In terms of pricing, the Polestar aims for bang in the middle of the Tesla Model 3 line up, starting at £41,900 for the standard model - although at the time of writing this model wasn't available to order, and the cheapest way into Polestar ownership is the Long Range at £46,450.
That pricing is crucial, as it puts the 2 slightly overlapping or above electric cars such as the Nissan Leaf and Kia Niro EV but makes it more affordable than the raft of posher all-electric SUVs such as the Jaguar I-Pace, Mercedes EQC or Audi Q8 e-tron. This will make it within the reach of company car drivers, who will find that the tax and running cost advantages could make driving an electric like the Polestar as affordable as a mid-range diesel BMW 3-Series over a few years. Talking of BMWs, the Polestar is usefully cheaper than an i4 too, which will be considered a key rival.
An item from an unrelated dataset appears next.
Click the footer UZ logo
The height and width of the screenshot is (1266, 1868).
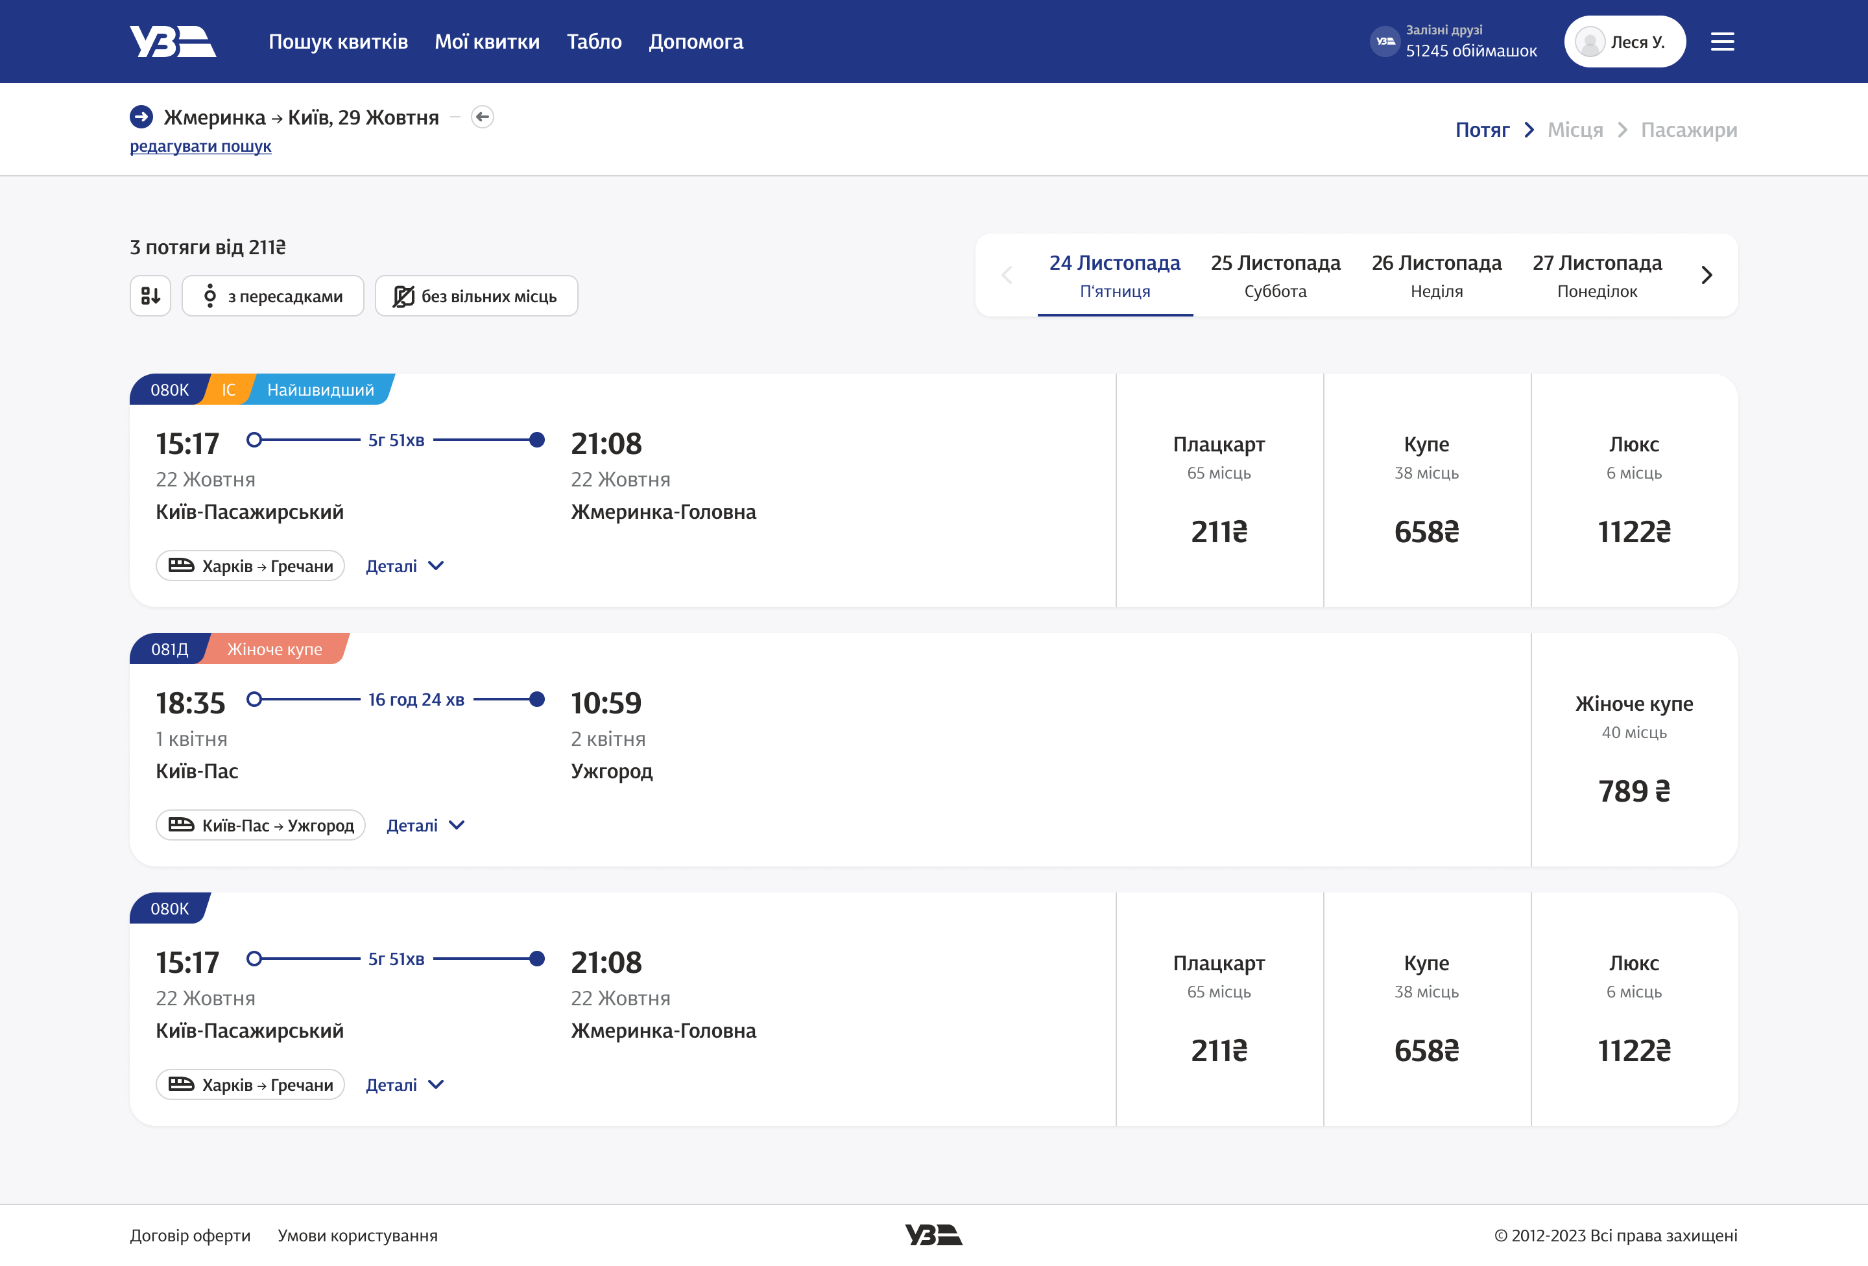point(933,1235)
The crucial advantage the 2 has over the Model 3 (but not the i4) is its hatchback though. Where the Tesla has to make do with a smaller bootlid, the Polestar’s more practical hatch will make it a more obvious choice for anyone who needs to carry larger loads such as bikes. It’s also a slightly strange half-way between having a raised ride height like an SUV and being lower like a traditional saloon. There’s no suggestion that the Polestar has any off- road ability, but it does mean the driving position is raised higher than in a traditional hatchback.
Polestar has also thought hard about the technology, most notably by incorporating Google’s Android operating system into the heart of the car. It’s supposed to have the best voice recognition of any car and, just like Teslas, it will get updates over the airwaves so it can have the latest apps and software. There’s no doubt it works brilliantly. Apple users might moan about the lack of CarPlay, but in reality you’ll probably end up just using the built-in system as it’s so much slicker.
Out on the road, the 2 feels generally great. The brakes are among the best we’ve tried in an electric car and it is really easy to drive. The performance is there if you squeeze the pedal, but it never makes you feel like it’s going to take you by surprise.
If you don’t use too much of that performance when driving, the official figures suggest you’ll be able to travel about 300 miles before needing a charge. When you finally do need to plug in, it’ll take a 130kW DC rapid, allowing an 80% capacity charge in about 40 minutes. At home, an 11kW AC connection is the maximum it can accept.
The bad bits? Well the steering can feel a bit odd at times, even if you’ve turned off the lane departure gadgets which can tug at the wheel if you nudge across a white line. And the big 20-inch wheels on the Performance Pack equipped cars make the ride really firm – you’ll feel every bump and pothole.
Is it better than a Tesla Model 3 or even Volvo’s own XC40 Recharge? In lots of ways they are very different cars and have different things going for them. Hatchback versus saloon, versus an SUV. Firm ride and sporty or more relaxing? The Electrifying team are split on this, so we can only recommend that you look at them all closely.